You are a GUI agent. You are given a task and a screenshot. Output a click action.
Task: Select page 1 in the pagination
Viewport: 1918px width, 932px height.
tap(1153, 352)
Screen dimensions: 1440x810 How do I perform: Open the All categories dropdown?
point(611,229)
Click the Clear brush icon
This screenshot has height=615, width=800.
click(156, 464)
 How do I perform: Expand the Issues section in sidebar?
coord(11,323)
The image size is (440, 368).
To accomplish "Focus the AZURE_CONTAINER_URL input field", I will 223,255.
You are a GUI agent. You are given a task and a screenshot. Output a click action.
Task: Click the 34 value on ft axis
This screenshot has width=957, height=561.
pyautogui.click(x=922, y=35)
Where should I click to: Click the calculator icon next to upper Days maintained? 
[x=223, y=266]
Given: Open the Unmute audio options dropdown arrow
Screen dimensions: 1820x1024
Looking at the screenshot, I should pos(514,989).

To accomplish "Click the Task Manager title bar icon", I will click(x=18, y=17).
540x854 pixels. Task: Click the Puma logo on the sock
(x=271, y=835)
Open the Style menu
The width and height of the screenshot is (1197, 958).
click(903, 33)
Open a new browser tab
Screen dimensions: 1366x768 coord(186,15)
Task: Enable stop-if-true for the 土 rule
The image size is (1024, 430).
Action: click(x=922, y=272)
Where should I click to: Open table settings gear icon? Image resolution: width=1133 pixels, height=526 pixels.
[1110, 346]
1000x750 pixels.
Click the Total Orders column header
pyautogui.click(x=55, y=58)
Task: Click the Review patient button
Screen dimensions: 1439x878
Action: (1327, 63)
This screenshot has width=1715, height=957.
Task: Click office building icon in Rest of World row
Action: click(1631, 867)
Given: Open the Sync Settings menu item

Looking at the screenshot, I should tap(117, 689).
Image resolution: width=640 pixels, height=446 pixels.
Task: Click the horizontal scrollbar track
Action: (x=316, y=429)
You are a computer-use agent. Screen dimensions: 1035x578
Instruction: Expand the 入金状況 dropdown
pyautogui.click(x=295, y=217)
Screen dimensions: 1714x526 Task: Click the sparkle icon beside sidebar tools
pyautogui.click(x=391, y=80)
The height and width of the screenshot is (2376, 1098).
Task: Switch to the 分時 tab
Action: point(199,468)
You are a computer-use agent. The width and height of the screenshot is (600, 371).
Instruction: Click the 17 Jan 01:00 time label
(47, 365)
---
◆ EXERCISE AIM
Extract every line of the listing that contains the string "should", treating uppercase and lowercase as different.

◆ RESPONSE TO THE EXERCISE
Where should I click to: Click the calculator icon next to upper Days maintained? 
Looking at the screenshot, I should pos(514,989).
Where should I click to: Open table settings gear icon? Image resolution: width=1133 pixels, height=526 pixels.
Looking at the screenshot, I should tap(117, 689).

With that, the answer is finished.